Work to complete:
Write down the following lines verbatim, beginning with the line containing "This screenshot has width=324, height=193." and ending with the line containing "Looking at the screenshot, I should 34,26.", both included.

■ ■ ■ ■ ■

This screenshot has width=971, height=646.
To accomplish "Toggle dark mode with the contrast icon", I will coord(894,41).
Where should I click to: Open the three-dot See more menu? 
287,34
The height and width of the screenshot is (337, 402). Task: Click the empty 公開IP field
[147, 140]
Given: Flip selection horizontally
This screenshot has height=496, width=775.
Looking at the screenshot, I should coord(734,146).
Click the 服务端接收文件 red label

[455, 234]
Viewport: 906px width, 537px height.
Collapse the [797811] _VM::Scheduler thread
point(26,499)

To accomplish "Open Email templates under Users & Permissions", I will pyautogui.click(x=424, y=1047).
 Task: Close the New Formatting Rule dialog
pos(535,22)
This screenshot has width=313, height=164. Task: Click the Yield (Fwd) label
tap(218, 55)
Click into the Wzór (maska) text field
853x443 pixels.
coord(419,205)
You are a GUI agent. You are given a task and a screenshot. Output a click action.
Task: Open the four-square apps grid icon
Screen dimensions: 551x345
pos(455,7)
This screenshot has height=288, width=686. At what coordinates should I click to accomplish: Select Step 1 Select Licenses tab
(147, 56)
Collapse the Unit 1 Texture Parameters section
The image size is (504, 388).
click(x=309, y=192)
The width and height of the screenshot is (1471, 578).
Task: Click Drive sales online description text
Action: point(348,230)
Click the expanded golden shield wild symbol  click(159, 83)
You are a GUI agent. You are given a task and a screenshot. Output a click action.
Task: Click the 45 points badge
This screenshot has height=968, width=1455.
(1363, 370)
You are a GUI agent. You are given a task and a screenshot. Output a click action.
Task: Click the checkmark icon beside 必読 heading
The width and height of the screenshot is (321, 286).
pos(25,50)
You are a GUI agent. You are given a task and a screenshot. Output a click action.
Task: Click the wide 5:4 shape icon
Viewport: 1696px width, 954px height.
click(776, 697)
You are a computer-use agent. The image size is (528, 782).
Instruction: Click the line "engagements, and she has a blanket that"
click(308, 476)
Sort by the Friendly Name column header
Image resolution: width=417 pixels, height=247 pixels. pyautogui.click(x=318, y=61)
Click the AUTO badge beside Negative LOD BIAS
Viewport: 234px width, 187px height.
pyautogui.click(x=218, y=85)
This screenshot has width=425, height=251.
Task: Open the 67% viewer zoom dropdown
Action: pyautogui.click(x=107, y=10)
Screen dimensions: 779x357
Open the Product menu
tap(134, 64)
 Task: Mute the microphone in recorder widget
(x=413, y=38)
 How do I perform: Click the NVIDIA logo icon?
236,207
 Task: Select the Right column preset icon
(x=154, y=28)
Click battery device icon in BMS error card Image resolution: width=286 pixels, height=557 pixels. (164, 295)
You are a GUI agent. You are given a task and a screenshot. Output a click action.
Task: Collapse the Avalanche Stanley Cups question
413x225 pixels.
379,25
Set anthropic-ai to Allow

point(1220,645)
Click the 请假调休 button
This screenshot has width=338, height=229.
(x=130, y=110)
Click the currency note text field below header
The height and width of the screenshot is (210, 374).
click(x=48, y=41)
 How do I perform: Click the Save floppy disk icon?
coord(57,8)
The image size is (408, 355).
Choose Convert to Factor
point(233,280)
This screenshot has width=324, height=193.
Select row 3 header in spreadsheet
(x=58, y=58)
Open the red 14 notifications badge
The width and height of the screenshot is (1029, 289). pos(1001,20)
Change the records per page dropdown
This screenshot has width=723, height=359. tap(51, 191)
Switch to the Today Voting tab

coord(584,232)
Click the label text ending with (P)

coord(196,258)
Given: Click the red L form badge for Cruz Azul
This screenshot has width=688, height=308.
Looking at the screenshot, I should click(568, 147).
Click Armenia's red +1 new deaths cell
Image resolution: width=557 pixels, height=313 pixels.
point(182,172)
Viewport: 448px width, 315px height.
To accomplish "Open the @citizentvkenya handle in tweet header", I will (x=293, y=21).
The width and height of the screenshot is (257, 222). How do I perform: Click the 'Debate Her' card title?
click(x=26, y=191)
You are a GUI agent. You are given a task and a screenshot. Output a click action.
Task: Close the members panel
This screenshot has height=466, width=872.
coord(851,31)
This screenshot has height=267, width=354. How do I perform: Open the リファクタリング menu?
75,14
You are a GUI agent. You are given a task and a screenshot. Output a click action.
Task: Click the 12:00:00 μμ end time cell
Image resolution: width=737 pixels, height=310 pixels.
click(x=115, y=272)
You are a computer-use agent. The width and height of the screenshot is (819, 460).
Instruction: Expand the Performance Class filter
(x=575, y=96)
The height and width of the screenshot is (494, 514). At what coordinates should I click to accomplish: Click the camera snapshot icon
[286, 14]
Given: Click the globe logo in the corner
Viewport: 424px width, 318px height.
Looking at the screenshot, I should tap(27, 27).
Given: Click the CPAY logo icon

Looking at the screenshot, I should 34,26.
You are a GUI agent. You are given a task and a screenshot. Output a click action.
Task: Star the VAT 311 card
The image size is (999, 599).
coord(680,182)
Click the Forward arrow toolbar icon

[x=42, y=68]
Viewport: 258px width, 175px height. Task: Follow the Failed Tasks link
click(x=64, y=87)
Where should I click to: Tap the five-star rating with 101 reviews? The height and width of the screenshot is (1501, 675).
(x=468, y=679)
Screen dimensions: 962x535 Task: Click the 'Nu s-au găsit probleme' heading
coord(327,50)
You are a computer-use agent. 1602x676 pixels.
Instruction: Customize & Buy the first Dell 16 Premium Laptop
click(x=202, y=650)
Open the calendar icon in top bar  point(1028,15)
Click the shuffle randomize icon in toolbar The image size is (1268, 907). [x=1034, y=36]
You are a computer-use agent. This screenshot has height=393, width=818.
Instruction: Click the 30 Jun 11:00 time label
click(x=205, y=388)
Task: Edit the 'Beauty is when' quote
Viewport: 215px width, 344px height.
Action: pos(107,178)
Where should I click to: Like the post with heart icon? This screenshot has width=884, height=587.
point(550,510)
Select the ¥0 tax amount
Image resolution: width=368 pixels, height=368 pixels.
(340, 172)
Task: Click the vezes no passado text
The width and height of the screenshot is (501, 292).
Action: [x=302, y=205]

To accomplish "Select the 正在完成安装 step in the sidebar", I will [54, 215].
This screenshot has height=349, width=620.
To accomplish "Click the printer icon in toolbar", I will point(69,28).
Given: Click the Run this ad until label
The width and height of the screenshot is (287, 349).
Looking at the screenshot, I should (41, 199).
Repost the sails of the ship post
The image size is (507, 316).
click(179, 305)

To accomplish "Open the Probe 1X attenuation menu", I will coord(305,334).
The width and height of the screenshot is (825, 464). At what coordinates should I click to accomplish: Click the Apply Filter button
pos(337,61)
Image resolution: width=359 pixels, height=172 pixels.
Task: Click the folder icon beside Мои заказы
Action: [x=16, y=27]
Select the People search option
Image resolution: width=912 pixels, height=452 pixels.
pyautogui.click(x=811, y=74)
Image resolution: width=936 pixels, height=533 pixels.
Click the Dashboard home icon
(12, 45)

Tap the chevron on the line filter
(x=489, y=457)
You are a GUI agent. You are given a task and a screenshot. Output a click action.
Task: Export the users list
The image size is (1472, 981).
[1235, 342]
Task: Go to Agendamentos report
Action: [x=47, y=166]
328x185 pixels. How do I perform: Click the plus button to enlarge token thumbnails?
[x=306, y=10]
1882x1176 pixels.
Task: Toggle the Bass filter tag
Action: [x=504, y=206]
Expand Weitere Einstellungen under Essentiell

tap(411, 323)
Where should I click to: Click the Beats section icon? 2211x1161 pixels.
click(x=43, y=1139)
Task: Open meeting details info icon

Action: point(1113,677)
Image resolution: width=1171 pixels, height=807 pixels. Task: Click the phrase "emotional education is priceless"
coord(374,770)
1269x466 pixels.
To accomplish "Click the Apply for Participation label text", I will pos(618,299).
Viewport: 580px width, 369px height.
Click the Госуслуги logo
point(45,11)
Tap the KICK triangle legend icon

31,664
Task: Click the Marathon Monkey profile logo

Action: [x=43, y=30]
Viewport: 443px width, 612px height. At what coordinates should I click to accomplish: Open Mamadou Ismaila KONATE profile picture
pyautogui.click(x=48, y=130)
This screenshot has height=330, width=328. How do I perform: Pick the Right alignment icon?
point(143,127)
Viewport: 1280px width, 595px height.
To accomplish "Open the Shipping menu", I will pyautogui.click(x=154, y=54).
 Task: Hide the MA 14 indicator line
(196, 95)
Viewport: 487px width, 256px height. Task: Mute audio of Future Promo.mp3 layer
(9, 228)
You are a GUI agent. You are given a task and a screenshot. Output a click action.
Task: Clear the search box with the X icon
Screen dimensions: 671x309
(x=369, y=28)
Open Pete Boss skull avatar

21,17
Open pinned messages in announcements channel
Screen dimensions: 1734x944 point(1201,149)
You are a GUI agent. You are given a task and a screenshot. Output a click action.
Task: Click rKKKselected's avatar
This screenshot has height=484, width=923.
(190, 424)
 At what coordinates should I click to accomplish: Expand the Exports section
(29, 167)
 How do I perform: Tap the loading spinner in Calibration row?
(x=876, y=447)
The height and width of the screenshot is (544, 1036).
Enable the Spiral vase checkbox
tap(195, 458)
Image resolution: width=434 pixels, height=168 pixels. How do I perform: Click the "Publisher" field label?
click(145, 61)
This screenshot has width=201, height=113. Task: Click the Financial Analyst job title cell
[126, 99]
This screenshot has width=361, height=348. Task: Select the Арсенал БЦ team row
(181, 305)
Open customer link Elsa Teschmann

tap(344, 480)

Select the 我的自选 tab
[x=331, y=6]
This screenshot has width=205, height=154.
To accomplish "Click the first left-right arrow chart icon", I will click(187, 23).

■ ■ ■ ■ ■

Result below:
This screenshot has width=324, height=193.
Select row 3 header in spreadsheet
(x=58, y=58)
Open the red 14 notifications badge
The width and height of the screenshot is (1029, 289). pos(1001,20)
Change the records per page dropdown
This screenshot has width=723, height=359. tap(51, 191)
Switch to the Today Voting tab

coord(584,232)
Click the label text ending with (P)

coord(196,258)
Given: Click the red L form badge for Cruz Azul
This screenshot has width=688, height=308.
Looking at the screenshot, I should click(568, 147).
Click Armenia's red +1 new deaths cell
Image resolution: width=557 pixels, height=313 pixels.
point(182,172)
Viewport: 448px width, 315px height.
To accomplish "Open the @citizentvkenya handle in tweet header", I will (x=293, y=21).
The width and height of the screenshot is (257, 222). How do I perform: Click the 'Debate Her' card title?
click(x=26, y=191)
You are a GUI agent. You are given a task and a screenshot. Output a click action.
Task: Close the members panel
This screenshot has height=466, width=872.
coord(851,31)
This screenshot has height=267, width=354. How do I perform: Open the リファクタリング menu?
75,14
You are a GUI agent. You are given a task and a screenshot. Output a click action.
Task: Click the 12:00:00 μμ end time cell
Image resolution: width=737 pixels, height=310 pixels.
click(x=115, y=272)
You are a computer-use agent. The width and height of the screenshot is (819, 460).
Instruction: Expand the Performance Class filter
(x=575, y=96)
The height and width of the screenshot is (494, 514). At what coordinates should I click to accomplish: Click the camera snapshot icon
[286, 14]
Given: Click the globe logo in the corner
Viewport: 424px width, 318px height.
Looking at the screenshot, I should tap(27, 27).
Given: Click the CPAY logo icon

Looking at the screenshot, I should 34,26.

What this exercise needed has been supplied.